De Marchi saluta, grazie Rosso di Buja: l’addio al ciclismo del più combattivo di tutti

Fughe, vittorie, cadute, rinascite: De Marchi si ritira: «Quindici anni carichi di emozioni con la bici nel cuore»

Antonio Simeoli
Alessandro De Marchi in maglia rosa al Giro d'Italia (foto Petrussi / Bettini)
Alessandro De Marchi in maglia rosa al Giro d'Italia (foto Petrussi / Bettini)

Pronto Ale, parliamo un po’ dei tuoi 15 anni di carriera?

«Volentieri anche se qui sono indaffarato».

Ma non ha smesso di correre?

«Si, ma sabato a Monte di Buja mi sono inventato una festa d’addio bella impegnativa con i bambini protagonisti, ci sono ancora tante cose da fare».

Alessandro De Marchi, 39 anni, dopo 16 stagioni da corridore professionista appende la bici al chiodo. Il Rosso di Buja, soprannome che si è guadagnato nel luglio del 2014 vincendo, a suon di fughe da lontano, il numero rosso del più combattivo al Tour de France con tanto di premiazione ai Campi Elisi (assieme alla maglia gialla Vincenzo Nibali), ha vinto, è caduto, s’è rialzato, ha lavorato per i suoi capitani. Soprattutto non è stato mai banale. Dentro e fuori dal gruppo.

## MATERIALE:
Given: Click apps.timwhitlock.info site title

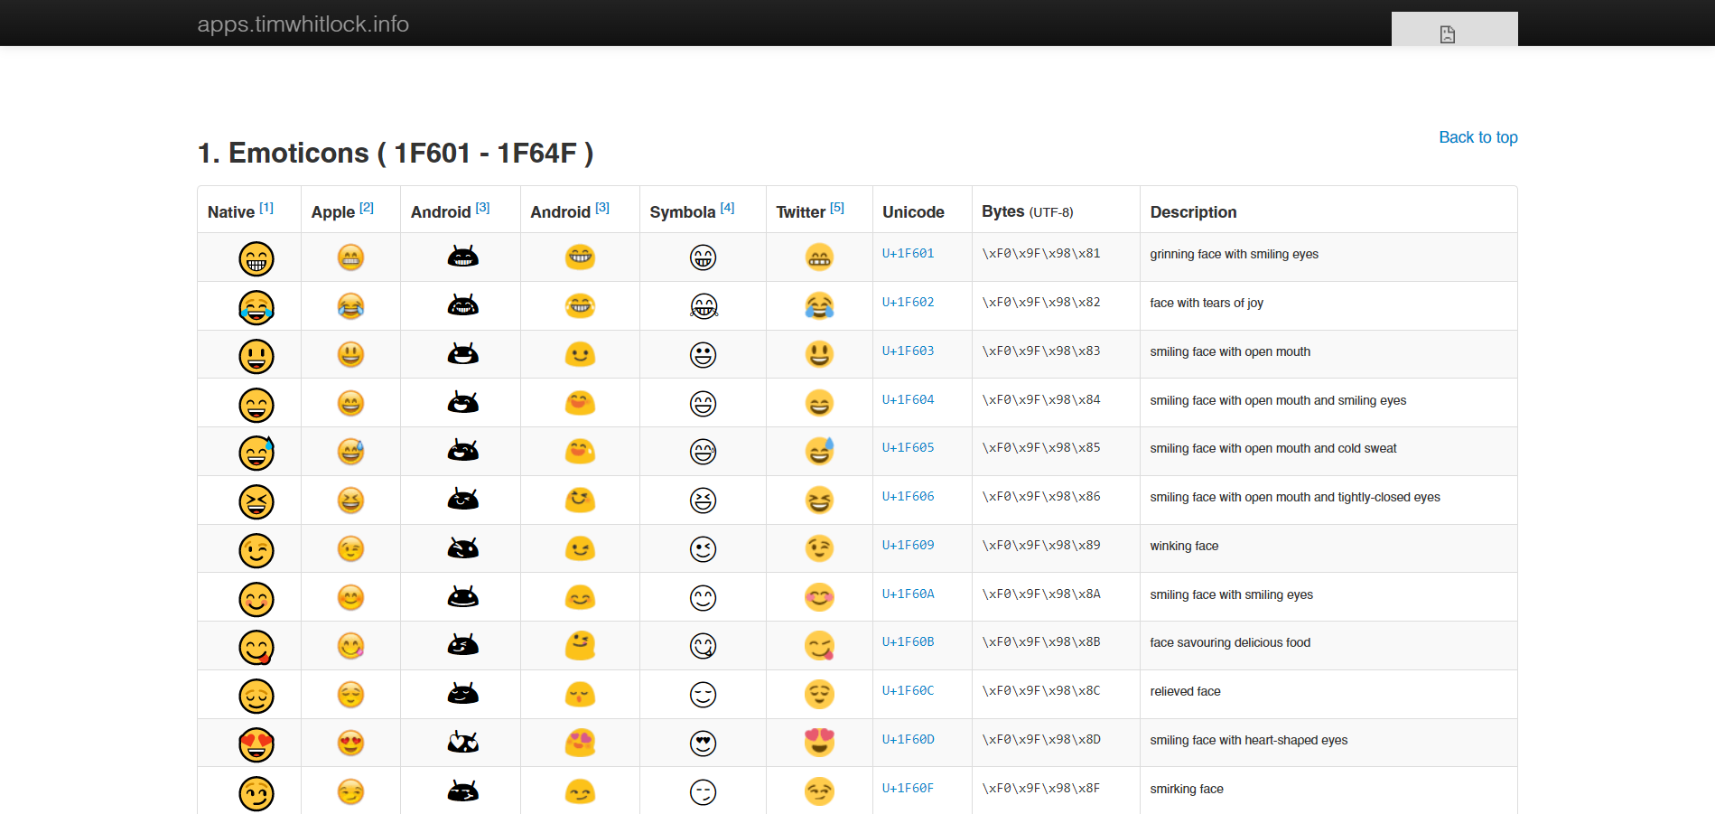Looking at the screenshot, I should [303, 24].

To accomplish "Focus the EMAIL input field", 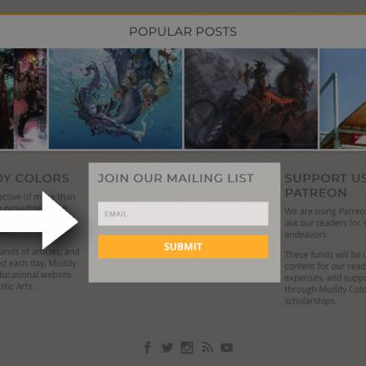I will 183,214.
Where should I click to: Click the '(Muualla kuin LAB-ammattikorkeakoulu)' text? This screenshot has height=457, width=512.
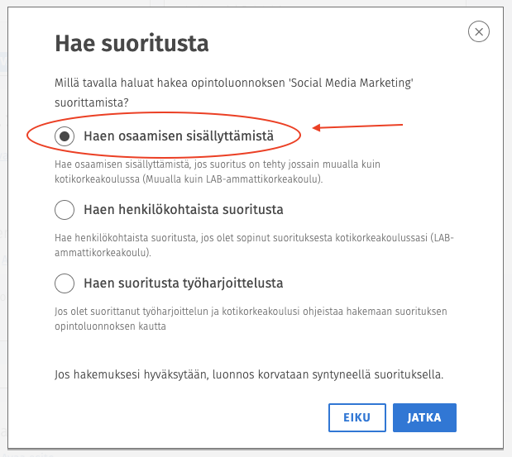[232, 179]
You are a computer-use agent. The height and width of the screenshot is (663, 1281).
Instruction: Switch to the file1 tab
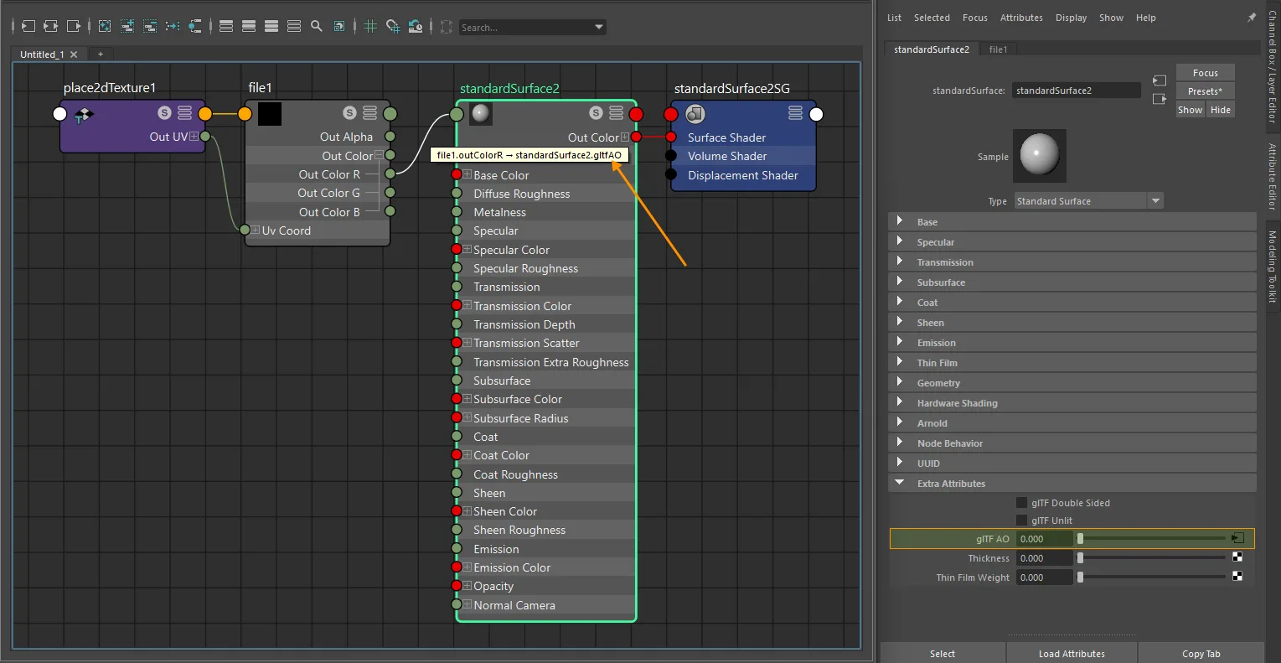998,49
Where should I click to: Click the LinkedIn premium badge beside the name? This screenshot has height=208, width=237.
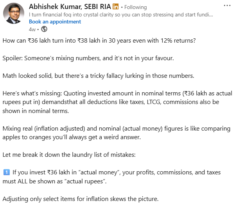[x=115, y=7]
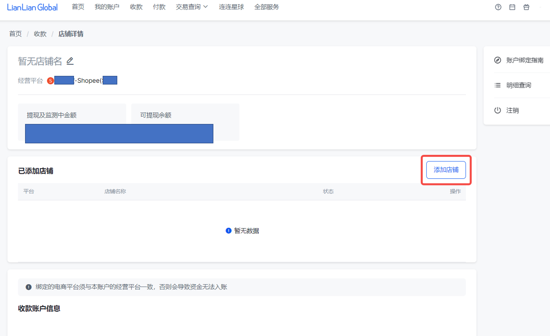
Task: Click the 可提现余额 card
Action: [185, 115]
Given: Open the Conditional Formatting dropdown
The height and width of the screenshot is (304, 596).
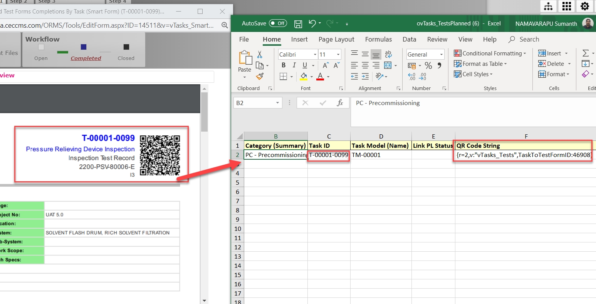Looking at the screenshot, I should (490, 53).
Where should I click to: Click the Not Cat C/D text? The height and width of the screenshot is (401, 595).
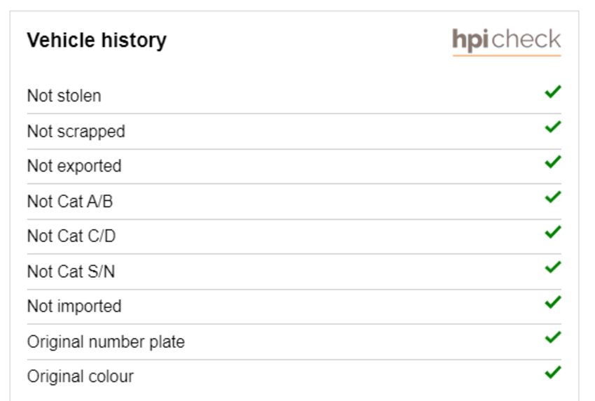71,236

## DETTAGLI DEL COMPITO:
Trascrivi senza modifiche la parte dell'articolo sul ritiro di De Marchi che si apre con le parole contenenti "Pronto Ale, parliamo" e si chiude con "fuori dal gruppo.".

## RISULTATO DEL COMPITO:
Pronto Ale, parliamo un po’ dei tuoi 15 anni di carriera?

«Volentieri anche se qui sono indaffarato».

Ma non ha smesso di correre?

«Si, ma sabato a Monte di Buja mi sono inventato una festa d’addio bella impegnativa con i bambini protagonisti, ci sono ancora tante cose da fare».

Alessandro De Marchi, 39 anni, dopo 16 stagioni da corridore professionista appende la bici al chiodo. Il Rosso di Buja, soprannome che si è guadagnato nel luglio del 2014 vincendo, a suon di fughe da lontano, il numero rosso del più combattivo al Tour de France con tanto di premiazione ai Campi Elisi (assieme alla maglia gialla Vincenzo Nibali), ha vinto, è caduto, s’è rialzato, ha lavorato per i suoi capitani. Soprattutto non è stato mai banale. Dentro e fuori dal gruppo.